▶ **Exercise goal**
What lines of the material below hold the string "Open"? Copy them out.
—————
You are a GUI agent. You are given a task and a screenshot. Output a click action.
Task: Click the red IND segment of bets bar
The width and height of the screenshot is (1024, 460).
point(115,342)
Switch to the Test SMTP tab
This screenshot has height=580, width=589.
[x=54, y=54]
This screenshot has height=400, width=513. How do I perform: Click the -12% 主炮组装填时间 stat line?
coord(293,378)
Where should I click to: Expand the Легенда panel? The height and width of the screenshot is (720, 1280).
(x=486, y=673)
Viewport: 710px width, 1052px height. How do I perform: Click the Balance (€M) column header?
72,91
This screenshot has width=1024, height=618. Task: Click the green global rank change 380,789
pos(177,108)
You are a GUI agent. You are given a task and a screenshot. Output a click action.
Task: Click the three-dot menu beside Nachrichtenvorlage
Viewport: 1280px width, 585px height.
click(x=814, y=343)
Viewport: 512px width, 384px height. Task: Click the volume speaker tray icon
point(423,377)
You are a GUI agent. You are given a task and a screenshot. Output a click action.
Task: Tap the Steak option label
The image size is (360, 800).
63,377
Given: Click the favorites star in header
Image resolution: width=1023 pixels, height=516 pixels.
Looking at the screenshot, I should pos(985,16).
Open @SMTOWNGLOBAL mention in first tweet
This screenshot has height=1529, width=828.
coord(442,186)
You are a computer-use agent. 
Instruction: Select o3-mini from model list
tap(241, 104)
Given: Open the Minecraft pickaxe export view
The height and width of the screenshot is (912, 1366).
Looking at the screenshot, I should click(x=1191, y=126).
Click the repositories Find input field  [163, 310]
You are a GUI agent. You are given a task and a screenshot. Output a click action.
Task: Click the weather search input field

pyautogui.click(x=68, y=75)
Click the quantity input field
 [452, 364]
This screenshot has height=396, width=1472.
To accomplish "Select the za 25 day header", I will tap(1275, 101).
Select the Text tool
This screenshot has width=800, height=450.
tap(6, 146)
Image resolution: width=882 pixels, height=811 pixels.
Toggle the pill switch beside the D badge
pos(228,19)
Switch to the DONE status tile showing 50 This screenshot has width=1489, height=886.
—————
▶ **Answer area**
Open @SMTOWNGLOBAL mention in first tweet
Given: Open the Minecraft pickaxe export view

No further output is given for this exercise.